In a dramatic turn of events in a long-running dispute over control of Tiger Resort, Leisure & Entertainment which is owned by Japan’s Universal Entertainment Corp, Okada’s camp took physical control of the $3.3 billion casino known as Okada Manila on May 31 with the help of private security guards and local police.
The move came after the Philippines’ Supreme Court in April issued a “status quo ante order”, reinstating Okada, who had been ousted in 2017, as CEO of the casino. That followed a decision by the country’s Court of Appeals in January to dismiss an embezzlement charge against Okada and an associate.
The deposed board of Tiger Resorts appealed the Supreme Court’s decision in April and its legal counsel said on Monday that there was nothing in the court’s decision that authorised Okada’s camp to seize physical control or to create a new board.

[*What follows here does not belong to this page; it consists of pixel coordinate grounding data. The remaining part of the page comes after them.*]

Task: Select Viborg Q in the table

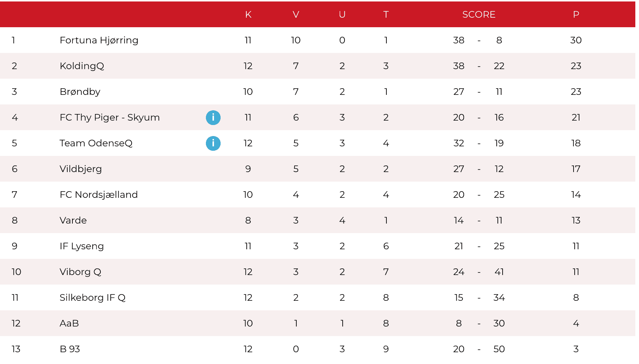Action: pyautogui.click(x=80, y=272)
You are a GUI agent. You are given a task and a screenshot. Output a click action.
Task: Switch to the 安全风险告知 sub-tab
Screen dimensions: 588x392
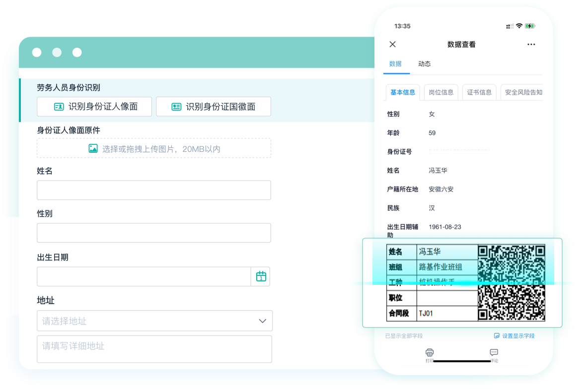point(523,92)
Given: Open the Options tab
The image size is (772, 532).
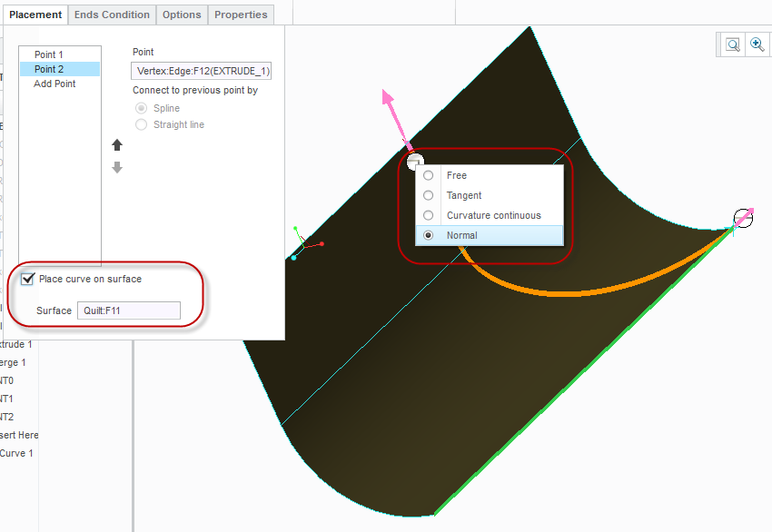Looking at the screenshot, I should point(182,15).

It is also seeking clarification from the Supreme Court about its order.
Okada’s group used “brute force and intimidation” in taking over the property on May 31, Michiaki Satate, co-vice chairman of the ousted Tiger Resort board, told a news conference.
“At this moment, it is an illegitimate board and set of officers who are running the business,” Satate said, adding that the casino operator’s parent company would not honour any business dealings conducted by the new board.
Universal, which has seen its shares slide 10% since the takeover, has also called the seizure of the casino an “illegal occupation.”
The lawsuit names as defendants Okada, who was not physically present during the takeover, as well his partners Antonio Cojuangco and Dindo Espeleta and the private security guard company they employed.
They are accused of forcibly removing Universal director Hajime Tokuda from the casino premises and taking him to an area near his home in what the ousted board has called a kidnapping. They are also accused of harming other company officers in grievances that range from “grave coercion” and “unjust vexation”.
Okada, currently in Japan, on Monday remotely addressed the casino’s management in a town hall meeting, committing to the success of the property and greater interaction with the new board.
All charges against Okada and his group “are pure fabrication and have no legal basis whatsoever,” Vincent Lim, spokesperson for Okada Manila’s current management, told Reuters in a statement.
No violent incident occurred during the takeover and further decisions by the Supreme Court could prompt the competing group to stop their accusations, Lim said.
Officials from the Philippine gaming regulator were present at the takeover to monitor the event. The regulator said, however, it wanted to emphasise its neutrality in the dispute as the matter is still before the court.
Okada was also ousted from Universal’s board in 2017, with directors accusing him of misappropriating $20 million in funds, which he has denied.
The 44-hectare (108-acre) Okada Manila started operations late in 2016.
With 993 suites and villas, 500 table games and 3,000 electronic gaming machines, it is the biggest of four multi-billion dollar casino-resorts operating in the capital of the Philippines, which has one of Asia’s most freewheeling gaming industries.